A marathon is 26.2 miles. An ultra-marathon begins at 50 miles and extends up to 100 miles.
Yesterday I was interviewed as part of a panel for re-opening the church in light of the COVID-19 pandemic. There is really not an expert on this topic. We are the blind leading the blind but we have a Good Shepherd. In the course of the interview my friend Ron Hunter from D6 asked me this question:
You pastor in Houston (for the past two decades) and helped people through Hurricane Harvey (a category 4 that started NOAA rethinking how they categorize storms) as it did $125 Billion in damages, making landfall three times, and devastating your region. Compare helping people then and now with COVID-19. Advise pastors on the long-term mindset in ministry through the tragedies?
I did compare the two disasters and the response of the church then and now. You can watch that here… (available live Thursday, April 30, 2020) on Facebook at 10 AM central and then at www.d6family.com/covid19/ permanently). But, as we are all thinking through the tactical issues of re-opening the doors of the church I wanted to reveal three lessons I learned through Hurricane Harvey that will apply to our leadership during and after COVID-19.
1. This is an Ultra-Marathon. You have heard people say, “It isn’t a sprint, it’s a marathon.” Let me say to you, this isn’t a marathon. What we have here is an ultra-marathon. Just a week or so ago (April 16, 2020) I walked through a home we are rebuilding as a result of Hurricane Harvey, which made landfall in Houston on August 25, 2017. We are still rebuilding almost three years after Harvey. We will see long term ramifications of COVID-19 requiring new strides in leadership and ministry for years. Prepare yourself for the long-haul. Your hope is not in going back to normal. Our hope is in Christ as we run this race. Pace yourself and fix your eyes on Jesus. His purposes. His plans. His people.
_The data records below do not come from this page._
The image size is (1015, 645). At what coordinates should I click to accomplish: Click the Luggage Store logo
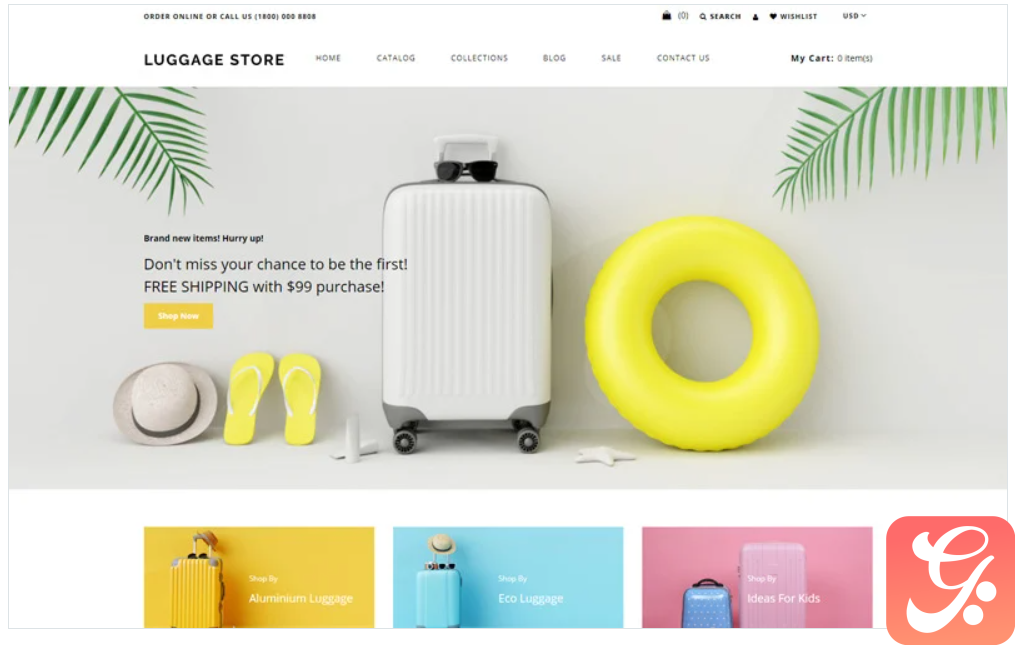click(x=214, y=60)
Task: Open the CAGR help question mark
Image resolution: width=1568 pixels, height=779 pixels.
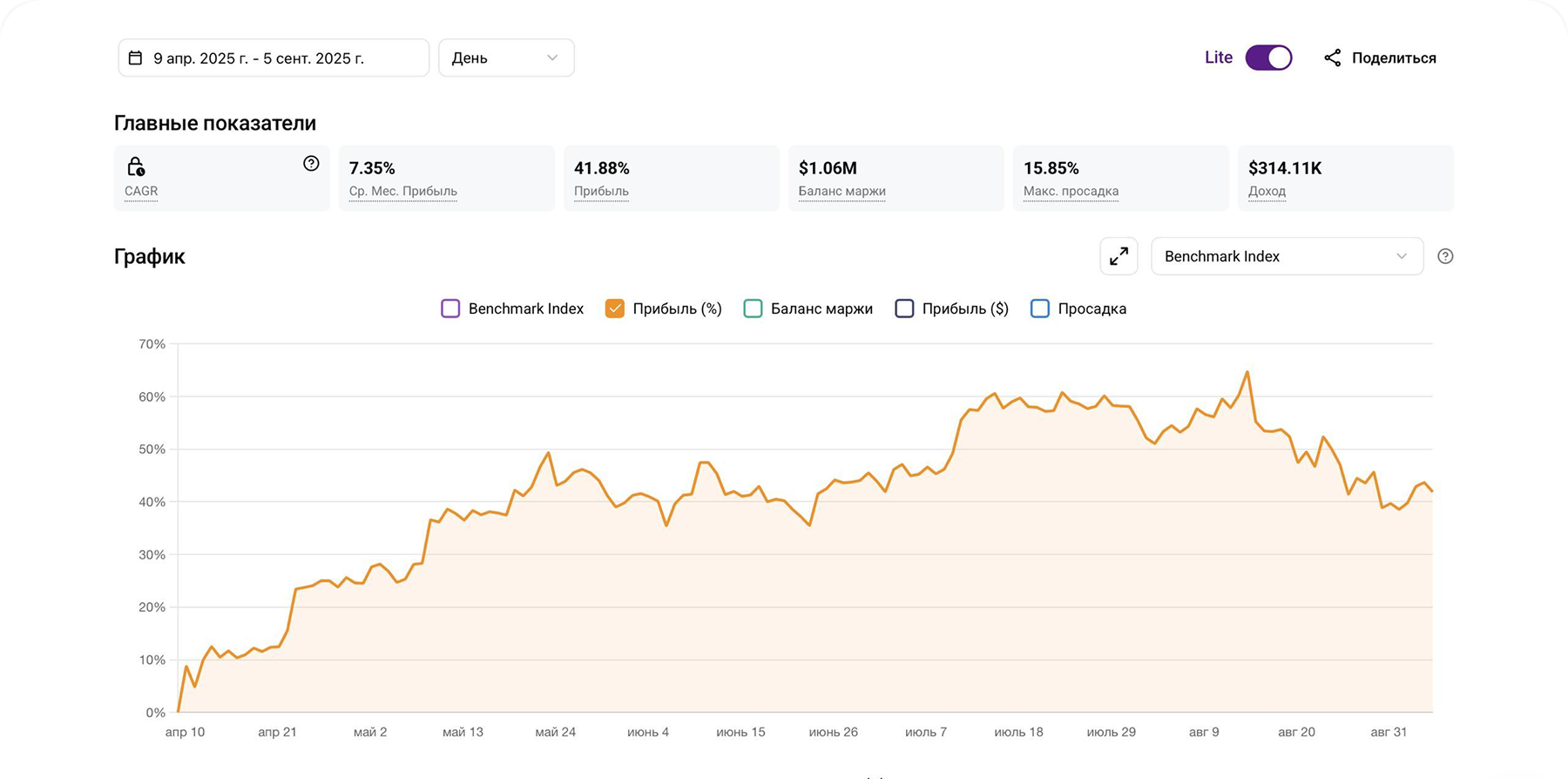Action: point(311,164)
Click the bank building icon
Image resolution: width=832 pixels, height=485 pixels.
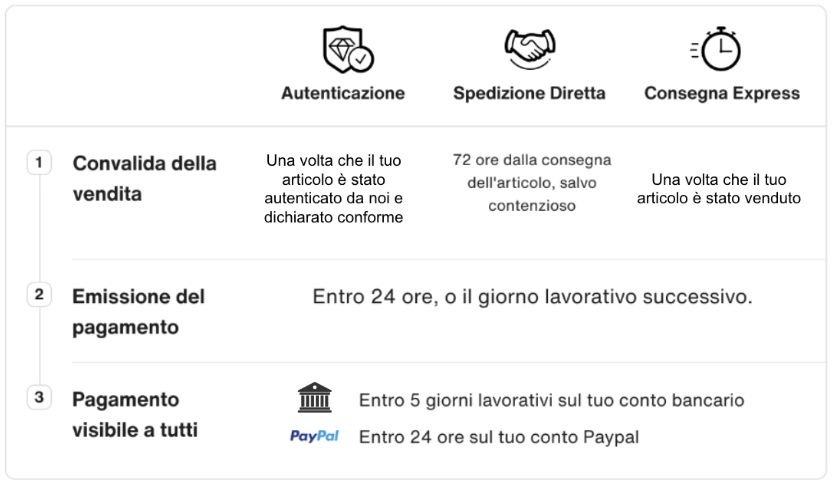pyautogui.click(x=314, y=399)
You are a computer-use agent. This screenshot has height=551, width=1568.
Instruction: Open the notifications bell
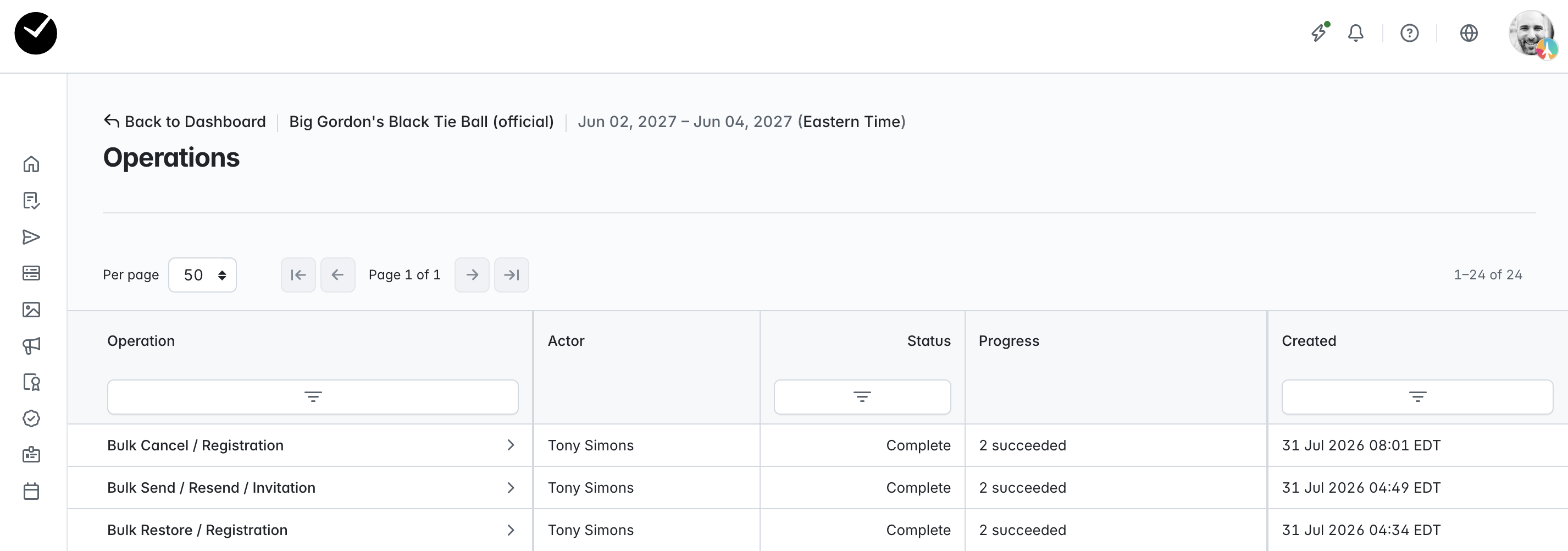click(x=1355, y=33)
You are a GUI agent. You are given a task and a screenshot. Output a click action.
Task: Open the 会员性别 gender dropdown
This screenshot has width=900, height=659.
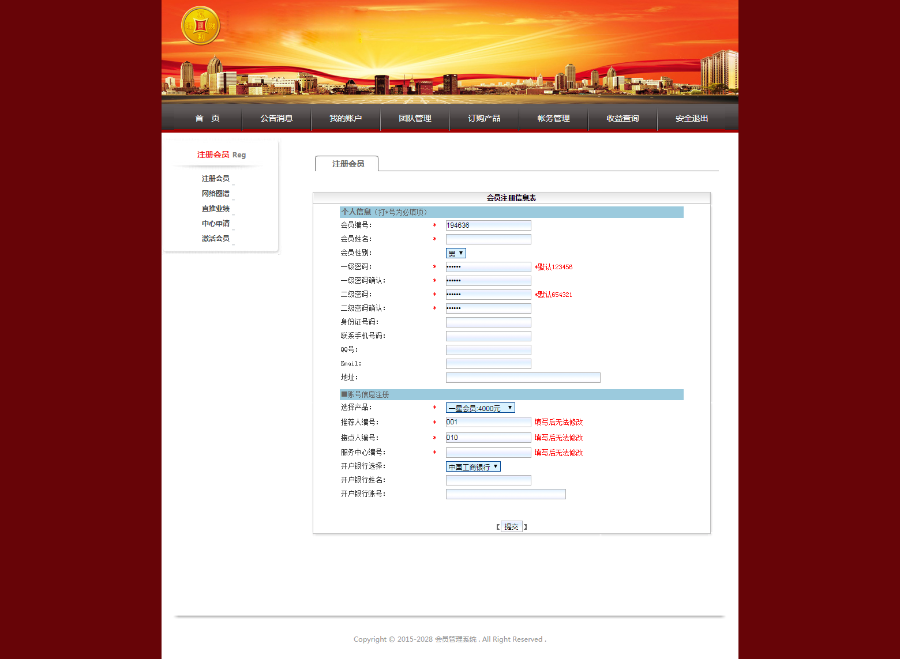click(x=455, y=253)
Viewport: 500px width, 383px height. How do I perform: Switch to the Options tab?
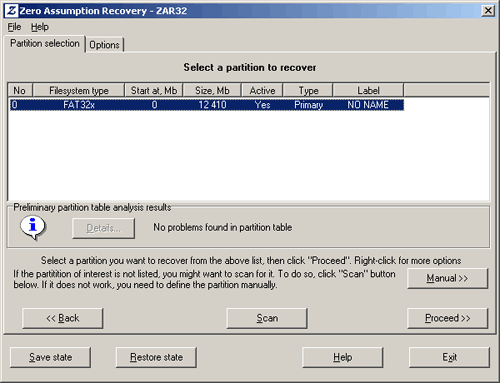tap(104, 45)
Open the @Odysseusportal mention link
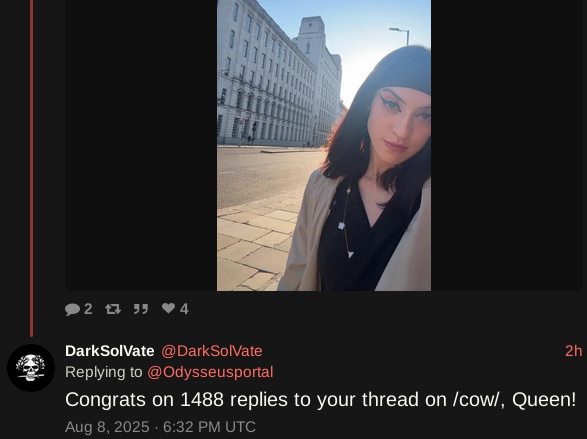This screenshot has width=587, height=439. (210, 372)
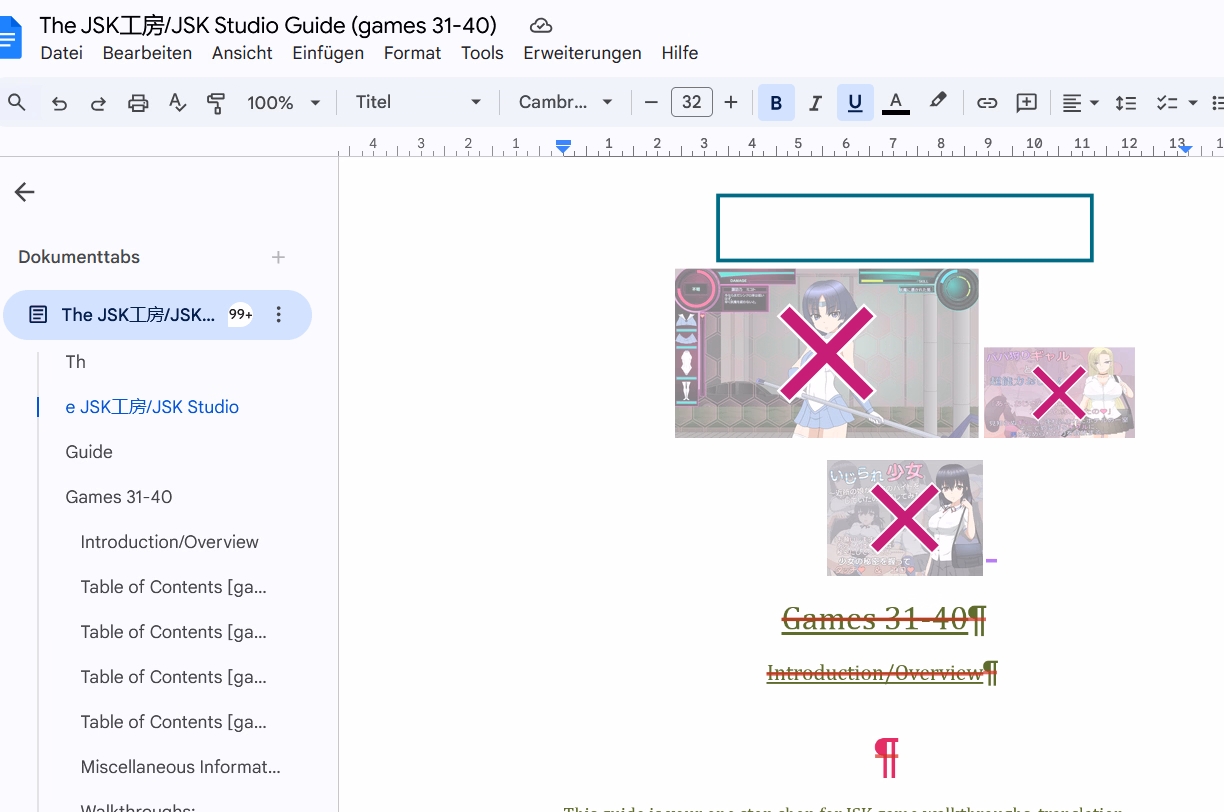Insert a link with chain icon
Viewport: 1224px width, 812px height.
[987, 103]
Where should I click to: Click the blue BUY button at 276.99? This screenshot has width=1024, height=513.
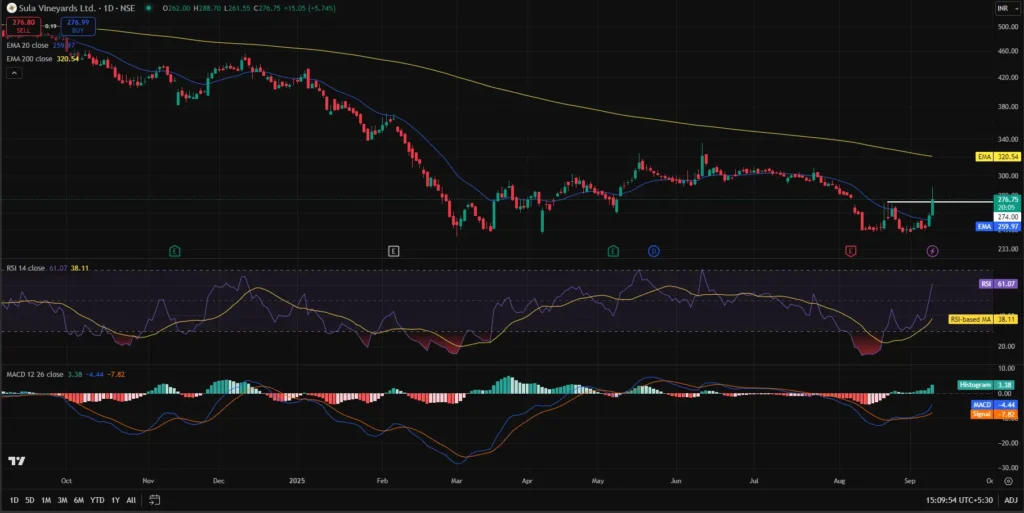(78, 25)
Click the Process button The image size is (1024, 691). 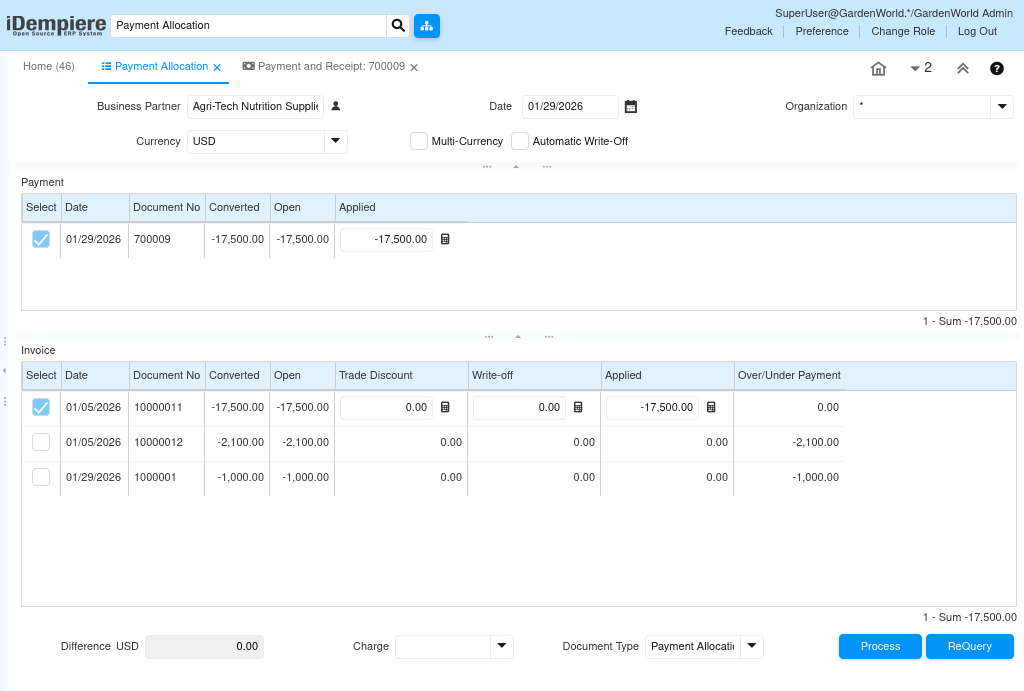[x=880, y=647]
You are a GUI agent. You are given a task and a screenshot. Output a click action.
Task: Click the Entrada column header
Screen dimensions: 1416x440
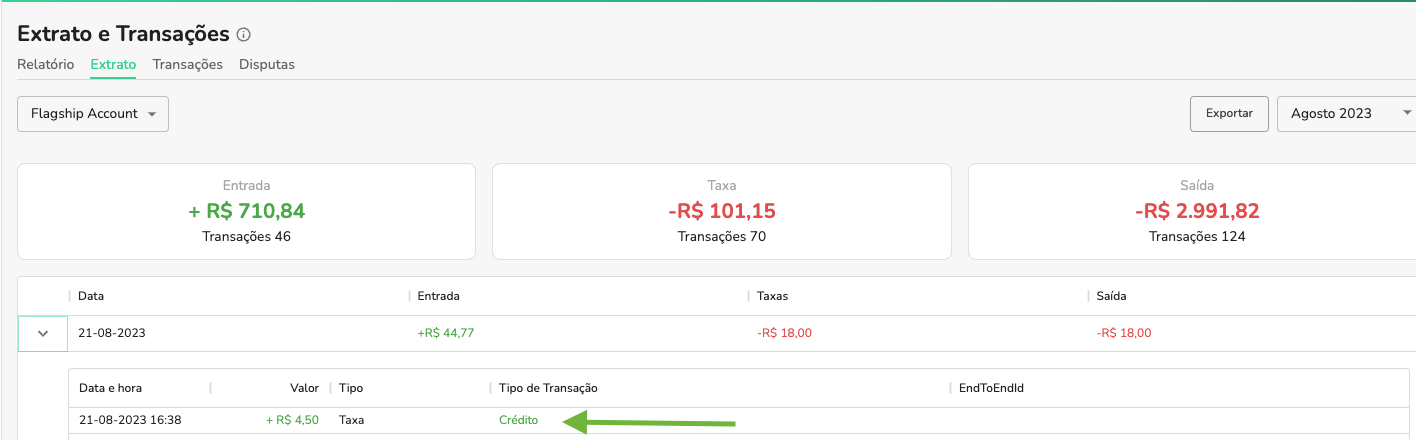(x=438, y=296)
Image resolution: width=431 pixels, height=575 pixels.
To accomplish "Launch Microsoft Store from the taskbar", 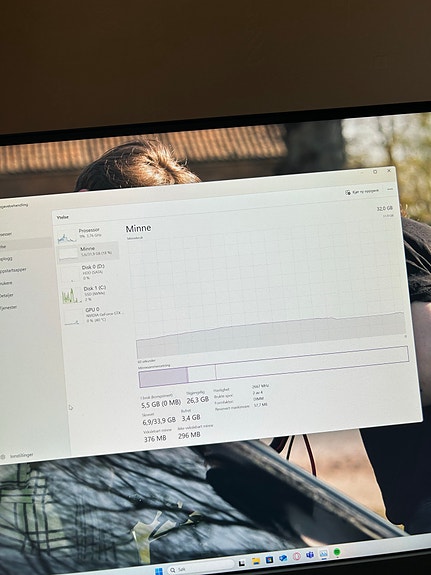I will tap(269, 560).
2. Mental Health is a long-term priority. Already you are seeing this if you are paying attention. Maybe even in your own house. Hurricane Harvey caused fear and loss. Guess what COVID-19 is causing in our communities: Fear and loss. On a grand scale people are fearful of getting sick and dying. Many have lost a friend or family member to death. Others are fearful of the drastic downward turn in the American and global economy. Job loss is real. Dreams are crushed and life seems to be on hold or just monumentally different. Domestic abuse is up in the stay at home order. Anxiety and depression are monsters some are fighting as we quarantine. When the world re-opens and finds its new normal, people will feel the effects of post-traumatic stress for a number of reasons resulting in a myriad of familial and personal issues. Where spiritual and mental health collide, ministry leaders must triage now and prepare to develop people, tools, resources, ministries, and community health partners to help. Mental health may be a more pressing issue than the virus itself before this is all over.
3. Home is really important. I believe we all understand this. As our families have been under stay at home orders they have been through a crucible of sorts. Many of the things absorbing family time and focus have been removed. External pressures like a global pandemic, economic uncertainty, learning to work and school from home, and for some, just cooking, force new family dynamics. All spiritual formation for the next generation is being pushed online into homes. Parents are either the primary faith trainers or there are no faith trainers in this moment. We need to remember the partnership between church and home is more than creating resources. We really have to help each family know God, experience His peace in the midst of chaos, and disciple the next generation to know and follow Christ, not perfectly but authentically. We should be really convinced right now that home must be a significant focus of our disciple-making, present and future.